Die Anzahl der Wölfe in der Schweiz steigt weiter. Im vergangenen Jahr sind 43 Rudel und insgesamt 350 Wölfe nachgewiesen worden, wie der Jahresbericht der Stiftung Kora zeigt. Das seien vier Rudel mehr als im Vorjahr, so die Stiftung auf Anfrage der Nachrichtenagentur Keystone-SDA. Auch die Zahl der Wölfe insgesamt ist gestiegen.

Zugleich wurden von Februar 2025 bis Ende Januar 2026 insgesamt 89 Wölfe geschossen, teilte ein Kora-Sprecher weiter mit. Dabei handelte es sich den Angaben zufolge oft um Jungtiere.
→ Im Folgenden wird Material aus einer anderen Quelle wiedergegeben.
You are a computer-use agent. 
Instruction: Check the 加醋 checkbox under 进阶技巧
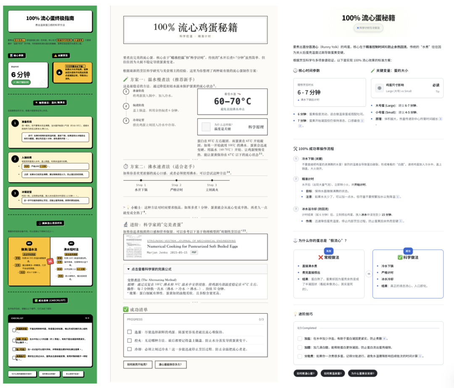pyautogui.click(x=299, y=347)
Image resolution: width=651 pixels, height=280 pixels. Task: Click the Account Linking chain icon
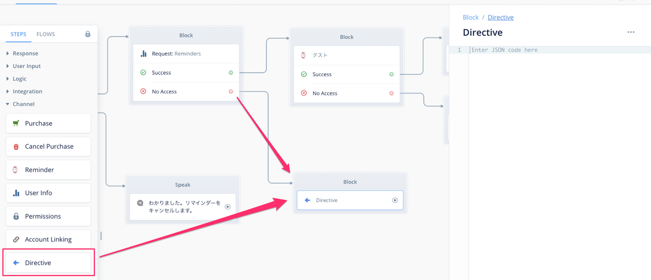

Damit gilt die Regulierung in der Schweiz als vergleichsweise intensiv.

Bisher fünf Millionen Franken an Entschädigung für Risse

In Deutschland, wo rund 1.600 Wölfe durch die Wälder streifen, ist die Zahl der behördlich genehmigten Abschüsse sehr überschaubar. Allerdings können Wölfe nach jüngsten politischen Beschlüssen nun leichter abgeschossen werden. 

In der Schweiz wurden in insgesamt neun der 26 Kantone mindestens ein Wolfsrudel nachgewiesen. Wölfe reißen jedes Jahr zahlreiche Weidetiere. Seit 1999 hat die Schweizer Regierung nach Angaben des Bundesamts für Umwelt rund fünf Millionen Franken (etwa 5,4 Millionen Euro) an Bauern zur Entschädigung für Wolfsrisse gezahlt.